INSTRUCTIONS TO FOLLOW.
Set down the line that contains "Task: Open the" and every line after it to the end of the entries, exactly as they stand and nothing more.

Records from a dataset:
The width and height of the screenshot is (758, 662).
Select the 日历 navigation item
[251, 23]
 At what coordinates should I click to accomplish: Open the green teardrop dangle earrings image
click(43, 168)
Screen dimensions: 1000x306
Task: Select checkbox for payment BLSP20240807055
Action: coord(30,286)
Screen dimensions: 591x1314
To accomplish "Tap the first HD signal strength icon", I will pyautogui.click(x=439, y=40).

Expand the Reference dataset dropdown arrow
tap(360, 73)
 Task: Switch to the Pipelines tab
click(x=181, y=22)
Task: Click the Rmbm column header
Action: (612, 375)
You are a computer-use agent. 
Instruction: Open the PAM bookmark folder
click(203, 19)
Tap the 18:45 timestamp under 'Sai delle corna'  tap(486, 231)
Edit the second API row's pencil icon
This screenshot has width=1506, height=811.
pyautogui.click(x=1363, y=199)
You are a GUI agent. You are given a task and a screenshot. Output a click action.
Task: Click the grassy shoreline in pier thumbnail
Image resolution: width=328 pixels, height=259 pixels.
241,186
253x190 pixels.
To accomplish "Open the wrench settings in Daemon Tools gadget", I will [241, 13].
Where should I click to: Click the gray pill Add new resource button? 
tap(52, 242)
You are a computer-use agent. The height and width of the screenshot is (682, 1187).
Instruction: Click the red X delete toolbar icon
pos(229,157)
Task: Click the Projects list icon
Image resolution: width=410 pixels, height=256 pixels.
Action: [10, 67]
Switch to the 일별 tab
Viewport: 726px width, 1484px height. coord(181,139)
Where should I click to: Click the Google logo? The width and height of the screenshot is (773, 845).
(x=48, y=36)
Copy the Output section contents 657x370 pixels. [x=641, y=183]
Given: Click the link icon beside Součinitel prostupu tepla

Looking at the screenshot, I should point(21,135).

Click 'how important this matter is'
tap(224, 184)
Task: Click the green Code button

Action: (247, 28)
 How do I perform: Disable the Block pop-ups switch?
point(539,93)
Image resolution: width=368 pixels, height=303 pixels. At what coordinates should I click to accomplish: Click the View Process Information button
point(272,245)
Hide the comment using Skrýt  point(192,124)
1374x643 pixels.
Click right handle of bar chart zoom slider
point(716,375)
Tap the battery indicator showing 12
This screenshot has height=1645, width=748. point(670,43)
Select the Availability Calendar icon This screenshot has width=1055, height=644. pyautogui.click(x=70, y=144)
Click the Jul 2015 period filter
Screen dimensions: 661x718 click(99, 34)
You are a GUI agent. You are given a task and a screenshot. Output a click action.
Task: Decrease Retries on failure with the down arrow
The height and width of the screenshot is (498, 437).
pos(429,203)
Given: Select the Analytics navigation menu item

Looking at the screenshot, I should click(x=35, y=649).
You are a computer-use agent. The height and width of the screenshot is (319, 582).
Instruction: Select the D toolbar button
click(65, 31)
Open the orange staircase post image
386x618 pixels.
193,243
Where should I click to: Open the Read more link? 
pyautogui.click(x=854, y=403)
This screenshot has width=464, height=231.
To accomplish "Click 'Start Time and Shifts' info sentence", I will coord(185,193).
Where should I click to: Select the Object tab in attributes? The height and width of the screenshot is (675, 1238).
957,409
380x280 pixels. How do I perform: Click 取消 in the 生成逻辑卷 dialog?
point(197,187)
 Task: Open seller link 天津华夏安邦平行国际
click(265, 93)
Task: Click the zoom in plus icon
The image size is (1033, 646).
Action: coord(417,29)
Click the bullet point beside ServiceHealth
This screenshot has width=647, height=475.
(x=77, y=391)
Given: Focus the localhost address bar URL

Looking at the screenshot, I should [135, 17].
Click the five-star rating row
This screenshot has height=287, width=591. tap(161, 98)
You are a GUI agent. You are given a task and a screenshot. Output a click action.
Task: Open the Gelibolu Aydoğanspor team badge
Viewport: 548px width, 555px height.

TASK SOLUTION.
Task: Open the Gelibolu Aydoğanspor team badge
Viewport: 548px width, 555px height.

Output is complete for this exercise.